====== Supplied information
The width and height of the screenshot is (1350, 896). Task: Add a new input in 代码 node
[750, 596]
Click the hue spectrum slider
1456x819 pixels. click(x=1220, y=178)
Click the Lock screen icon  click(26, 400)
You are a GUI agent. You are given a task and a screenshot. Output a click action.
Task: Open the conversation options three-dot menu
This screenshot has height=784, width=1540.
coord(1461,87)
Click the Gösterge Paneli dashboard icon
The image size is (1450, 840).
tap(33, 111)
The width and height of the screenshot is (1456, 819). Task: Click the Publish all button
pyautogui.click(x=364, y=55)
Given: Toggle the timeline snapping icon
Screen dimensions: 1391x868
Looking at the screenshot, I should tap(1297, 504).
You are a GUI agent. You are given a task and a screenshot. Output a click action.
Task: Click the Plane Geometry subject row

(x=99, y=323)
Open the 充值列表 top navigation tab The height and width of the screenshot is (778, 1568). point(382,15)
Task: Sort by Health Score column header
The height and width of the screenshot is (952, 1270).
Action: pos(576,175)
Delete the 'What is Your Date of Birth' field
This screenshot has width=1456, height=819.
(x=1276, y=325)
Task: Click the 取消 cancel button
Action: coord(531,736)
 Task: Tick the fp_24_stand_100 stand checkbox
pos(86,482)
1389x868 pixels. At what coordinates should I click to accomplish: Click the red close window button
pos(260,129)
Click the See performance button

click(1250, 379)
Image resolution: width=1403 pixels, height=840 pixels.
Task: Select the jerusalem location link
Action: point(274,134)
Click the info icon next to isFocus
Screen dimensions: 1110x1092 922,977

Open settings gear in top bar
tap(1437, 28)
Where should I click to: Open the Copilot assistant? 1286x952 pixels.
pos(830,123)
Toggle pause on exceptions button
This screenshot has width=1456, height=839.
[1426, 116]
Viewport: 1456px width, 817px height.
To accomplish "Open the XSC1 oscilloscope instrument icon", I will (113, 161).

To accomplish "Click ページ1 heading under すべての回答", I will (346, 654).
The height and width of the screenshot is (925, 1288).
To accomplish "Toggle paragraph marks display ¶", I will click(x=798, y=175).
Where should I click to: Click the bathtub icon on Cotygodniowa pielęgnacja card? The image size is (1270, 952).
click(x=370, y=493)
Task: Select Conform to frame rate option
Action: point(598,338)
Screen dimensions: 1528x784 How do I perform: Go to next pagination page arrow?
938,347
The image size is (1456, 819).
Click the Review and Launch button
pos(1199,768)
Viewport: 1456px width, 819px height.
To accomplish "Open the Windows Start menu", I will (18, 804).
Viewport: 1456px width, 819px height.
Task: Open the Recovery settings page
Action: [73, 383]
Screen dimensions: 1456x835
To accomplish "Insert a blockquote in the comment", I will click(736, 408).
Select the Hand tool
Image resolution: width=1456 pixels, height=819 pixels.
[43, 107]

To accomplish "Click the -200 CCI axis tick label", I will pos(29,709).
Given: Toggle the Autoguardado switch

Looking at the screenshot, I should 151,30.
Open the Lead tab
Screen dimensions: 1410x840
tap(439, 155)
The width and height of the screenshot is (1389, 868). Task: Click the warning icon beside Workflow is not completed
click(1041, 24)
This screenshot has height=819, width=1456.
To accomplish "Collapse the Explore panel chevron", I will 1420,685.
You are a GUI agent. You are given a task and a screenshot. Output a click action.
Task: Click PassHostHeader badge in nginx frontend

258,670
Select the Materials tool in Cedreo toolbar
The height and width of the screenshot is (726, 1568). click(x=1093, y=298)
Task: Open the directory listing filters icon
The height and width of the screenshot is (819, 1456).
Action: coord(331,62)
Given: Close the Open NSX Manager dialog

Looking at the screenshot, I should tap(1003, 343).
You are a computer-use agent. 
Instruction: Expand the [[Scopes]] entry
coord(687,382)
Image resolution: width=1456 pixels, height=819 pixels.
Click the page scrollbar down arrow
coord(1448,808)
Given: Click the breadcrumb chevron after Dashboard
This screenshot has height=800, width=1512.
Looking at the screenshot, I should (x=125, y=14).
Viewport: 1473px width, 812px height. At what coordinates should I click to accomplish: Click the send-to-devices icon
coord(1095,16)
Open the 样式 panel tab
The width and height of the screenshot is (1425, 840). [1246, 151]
============
* Work request: Write out, please, all of the material above exactly as written.

* Your response:
The width and height of the screenshot is (1350, 896). Task: Add a new input in 代码 node
[750, 596]
Click the hue spectrum slider
1456x819 pixels. click(x=1220, y=178)
Click the Lock screen icon  click(26, 400)
You are a GUI agent. You are given a task and a screenshot. Output a click action.
Task: Open the conversation options three-dot menu
This screenshot has height=784, width=1540.
coord(1461,87)
Click the Gösterge Paneli dashboard icon
The image size is (1450, 840).
tap(33, 111)
The width and height of the screenshot is (1456, 819). Task: Click the Publish all button
pyautogui.click(x=364, y=55)
Given: Toggle the timeline snapping icon
Screen dimensions: 1391x868
Looking at the screenshot, I should tap(1297, 504).
You are a GUI agent. You are given a task and a screenshot. Output a click action.
Task: Click the Plane Geometry subject row

(x=99, y=323)
Open the 充值列表 top navigation tab The height and width of the screenshot is (778, 1568). point(382,15)
Task: Sort by Health Score column header
The height and width of the screenshot is (952, 1270).
Action: pos(576,175)
Delete the 'What is Your Date of Birth' field
This screenshot has width=1456, height=819.
(x=1276, y=325)
Task: Click the 取消 cancel button
Action: coord(531,736)
 Task: Tick the fp_24_stand_100 stand checkbox
pos(86,482)
1389x868 pixels. At what coordinates should I click to accomplish: Click the red close window button
pos(260,129)
Click the See performance button

click(1250, 379)
Image resolution: width=1403 pixels, height=840 pixels.
Task: Select the jerusalem location link
Action: point(274,134)
Click the info icon next to isFocus
Screen dimensions: 1110x1092 922,977

Open settings gear in top bar
tap(1437, 28)
Where should I click to: Open the Copilot assistant? 1286x952 pixels.
pos(830,123)
Toggle pause on exceptions button
This screenshot has width=1456, height=839.
[1426, 116]
Viewport: 1456px width, 817px height.
To accomplish "Open the XSC1 oscilloscope instrument icon", I will (113, 161).

To accomplish "Click ページ1 heading under すべての回答", I will (346, 654).
The height and width of the screenshot is (925, 1288).
To accomplish "Toggle paragraph marks display ¶", I will click(x=798, y=175).
Where should I click to: Click the bathtub icon on Cotygodniowa pielęgnacja card? The image size is (1270, 952).
click(x=370, y=493)
Task: Select Conform to frame rate option
Action: point(598,338)
Screen dimensions: 1528x784 How do I perform: Go to next pagination page arrow?
938,347
The image size is (1456, 819).
Click the Review and Launch button
pos(1199,768)
Viewport: 1456px width, 819px height.
To accomplish "Open the Windows Start menu", I will (18, 804).
Viewport: 1456px width, 819px height.
Task: Open the Recovery settings page
Action: [73, 383]
Screen dimensions: 1456x835
To accomplish "Insert a blockquote in the comment", I will click(736, 408).
Select the Hand tool
Image resolution: width=1456 pixels, height=819 pixels.
[43, 107]

To accomplish "Click the -200 CCI axis tick label", I will pos(29,709).
Given: Toggle the Autoguardado switch

Looking at the screenshot, I should 151,30.
Open the Lead tab
Screen dimensions: 1410x840
tap(439, 155)
The width and height of the screenshot is (1389, 868). Task: Click the warning icon beside Workflow is not completed
click(1041, 24)
This screenshot has height=819, width=1456.
To accomplish "Collapse the Explore panel chevron", I will 1420,685.
You are a GUI agent. You are given a task and a screenshot. Output a click action.
Task: Click PassHostHeader badge in nginx frontend

258,670
Select the Materials tool in Cedreo toolbar
The height and width of the screenshot is (726, 1568). click(x=1093, y=298)
Task: Open the directory listing filters icon
The height and width of the screenshot is (819, 1456).
Action: coord(331,62)
Given: Close the Open NSX Manager dialog

Looking at the screenshot, I should tap(1003, 343).
You are a computer-use agent. 
Instruction: Expand the [[Scopes]] entry
coord(687,382)
Image resolution: width=1456 pixels, height=819 pixels.
Click the page scrollbar down arrow
coord(1448,808)
Given: Click the breadcrumb chevron after Dashboard
This screenshot has height=800, width=1512.
Looking at the screenshot, I should (x=125, y=14).
Viewport: 1473px width, 812px height. At what coordinates should I click to accomplish: Click the send-to-devices icon
coord(1095,16)
Open the 样式 panel tab
The width and height of the screenshot is (1425, 840). [1246, 151]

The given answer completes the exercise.